● **Data for this task**
++++++++++++++++++++

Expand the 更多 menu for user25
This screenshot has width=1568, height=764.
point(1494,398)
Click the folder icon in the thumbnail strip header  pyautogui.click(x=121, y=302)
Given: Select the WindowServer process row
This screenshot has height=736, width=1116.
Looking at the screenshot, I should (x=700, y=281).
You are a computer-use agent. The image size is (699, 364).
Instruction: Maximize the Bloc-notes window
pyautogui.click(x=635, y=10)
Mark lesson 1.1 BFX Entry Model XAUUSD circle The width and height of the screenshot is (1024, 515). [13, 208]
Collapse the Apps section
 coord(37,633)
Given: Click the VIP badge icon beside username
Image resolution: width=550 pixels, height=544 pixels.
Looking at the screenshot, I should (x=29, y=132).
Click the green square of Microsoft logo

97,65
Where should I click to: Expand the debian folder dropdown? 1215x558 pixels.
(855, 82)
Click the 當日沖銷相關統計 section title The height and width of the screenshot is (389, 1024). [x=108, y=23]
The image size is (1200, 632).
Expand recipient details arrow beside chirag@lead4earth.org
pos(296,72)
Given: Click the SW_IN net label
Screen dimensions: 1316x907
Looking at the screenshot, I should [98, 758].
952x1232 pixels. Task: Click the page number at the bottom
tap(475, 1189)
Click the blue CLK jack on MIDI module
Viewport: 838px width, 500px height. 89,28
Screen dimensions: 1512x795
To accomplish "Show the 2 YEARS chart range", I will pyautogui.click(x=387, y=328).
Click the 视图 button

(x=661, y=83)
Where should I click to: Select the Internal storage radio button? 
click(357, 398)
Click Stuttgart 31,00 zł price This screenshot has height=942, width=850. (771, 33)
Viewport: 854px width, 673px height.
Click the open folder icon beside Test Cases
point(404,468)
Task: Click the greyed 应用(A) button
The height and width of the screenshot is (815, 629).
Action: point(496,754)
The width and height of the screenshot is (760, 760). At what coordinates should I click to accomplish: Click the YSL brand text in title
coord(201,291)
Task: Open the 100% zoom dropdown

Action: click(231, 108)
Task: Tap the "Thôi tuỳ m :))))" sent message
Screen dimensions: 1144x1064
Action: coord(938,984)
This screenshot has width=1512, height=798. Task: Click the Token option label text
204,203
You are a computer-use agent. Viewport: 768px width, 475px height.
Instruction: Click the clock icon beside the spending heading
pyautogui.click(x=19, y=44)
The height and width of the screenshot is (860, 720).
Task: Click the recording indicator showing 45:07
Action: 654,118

++++++++++++++++++++

● **Task details**
In the listing, return each line containing the string "computer".

● **Response to this exercise**
You are a computer-use agent. The image size is (699, 364).
You are a computer-use agent. Viewport: 768px width, 475px height.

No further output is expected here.